Hi, I want to calculate the CCR@FPRn metric(which means correct classification accuracy when FPR reaches a value n) of your method, but I can't find where calculate the ID classsification accuracy in your code. So could please you point out where this part is? Moreover, considering the OOD detector is independent with classifer in your work, do you think it is meaningful to calculate the CCR@FPRn metric which reflects model's performence of ID classification and OOD detection simultaneously?

flymin commented 1 year ago

Hi, I check eq3 in [1]. As the CCR@FPRn is not directly defined for ours, which is a standalone ood detector, we should make some conversions. I think it is ok to calculate the numerator as the number of samples that 1. pass our detector and 2. can be correctly classified. Since CCR typically shows the performance of the classifier, not our ood detector, we do not use this for evaluation in the paper. Note that, given the FPRn of our detector, whether one sample can pass or not is fixed depending on the input label.

[1] A. R. Dhamija, M. Gunther, and T. Boult, “Reducing network agnostophobia,” in NeurIPS, 2018.

LuFan31 commented 1 year ago

Yes, your mentioned calculation of the numerator is right. But I can't understand why "whether one sample can pass or not is fixed depending on the input label". When given the FPR=n, we will obtain a corresponding threshold in the “OOD score”, and a sample will be viewed as ID if its “OOD score” is larger than this threshold, so I think "whether one sample can pass or not" just depend on its “OOD score” instead of its label.
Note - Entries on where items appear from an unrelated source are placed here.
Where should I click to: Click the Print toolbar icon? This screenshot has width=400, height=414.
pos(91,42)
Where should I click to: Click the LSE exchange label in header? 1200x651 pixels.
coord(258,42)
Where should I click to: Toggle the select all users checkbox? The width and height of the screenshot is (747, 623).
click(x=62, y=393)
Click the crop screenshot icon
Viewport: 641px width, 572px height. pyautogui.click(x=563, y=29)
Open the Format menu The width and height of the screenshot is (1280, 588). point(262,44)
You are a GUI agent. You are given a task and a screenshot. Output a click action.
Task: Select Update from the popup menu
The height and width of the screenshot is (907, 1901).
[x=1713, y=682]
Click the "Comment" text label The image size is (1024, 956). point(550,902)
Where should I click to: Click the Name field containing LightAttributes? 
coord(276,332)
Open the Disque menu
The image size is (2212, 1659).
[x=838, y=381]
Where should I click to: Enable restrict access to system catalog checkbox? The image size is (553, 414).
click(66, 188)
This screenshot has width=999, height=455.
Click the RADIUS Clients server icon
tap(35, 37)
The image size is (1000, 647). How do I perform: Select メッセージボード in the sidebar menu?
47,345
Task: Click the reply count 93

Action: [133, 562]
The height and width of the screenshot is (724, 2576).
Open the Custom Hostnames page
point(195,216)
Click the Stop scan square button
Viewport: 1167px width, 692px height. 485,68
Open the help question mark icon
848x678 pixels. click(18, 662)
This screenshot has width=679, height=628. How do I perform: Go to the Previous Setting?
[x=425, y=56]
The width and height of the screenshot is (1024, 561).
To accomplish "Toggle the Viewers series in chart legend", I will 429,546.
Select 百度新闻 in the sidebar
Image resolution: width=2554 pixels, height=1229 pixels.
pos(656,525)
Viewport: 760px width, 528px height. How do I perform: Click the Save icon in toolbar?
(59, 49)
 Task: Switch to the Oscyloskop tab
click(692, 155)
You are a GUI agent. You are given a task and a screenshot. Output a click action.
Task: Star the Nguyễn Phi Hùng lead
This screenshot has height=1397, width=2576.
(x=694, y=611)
flymin commented 1 year ago

You are correct. Sorry, my words are a little confusing. I am just talking about our method. In MoodCat, given the class label and the image as input, there is a score.

LuFan31 commented 1 year ago

Thank you for your reply. But I still can’t find where is the code for calculating the ID classsification accuracy in "mcoodcat_on_scood.py", "./CIFAR10_masking/testmodel.py" and "./ CIFAR100_masking/testmodel.py" , which make it difficult for me to test the CCR@FPRn metric with your method. Could you please tell where's this part in your code to let me complete test ?

Buren-joker commented 1 year ago

How to prepare the training dataset, such as CIFAR and ImageNet?How to split?

flymin commented 1 year ago

Thank you for your reply. But I still can’t find where is the code for calculating the ID classsification accuracy in "mcoodcat_on_scood.py", "./CIFAR10_masking/testmodel.py" and "./ CIFAR100_masking/testmodel.py" , which make it difficult for me to test the CCR@FPRn metric with your method. Could you please tell where's this part in your code to let me complete test ?

@LuFan31 Sorry, we did not consider that metric in the evaluation. There is no code in this repo for CCR@FPRn. As a standalone OOD detector, we only test the ID classification accuracy with the classifier itself, without MOODCat. Therefore, we do not include the test for ID classification accuracy in our evaluation.

How to prepare the training dataset, such as CIFAR and ImageNet?How to split?

@Buren-joker There is an official split for cifar10 and cifar100. We follow them from torchvision dataloader. For testing, we follow SCOOD. I'm closing this issue. If you have any follow-ups, please continue #2.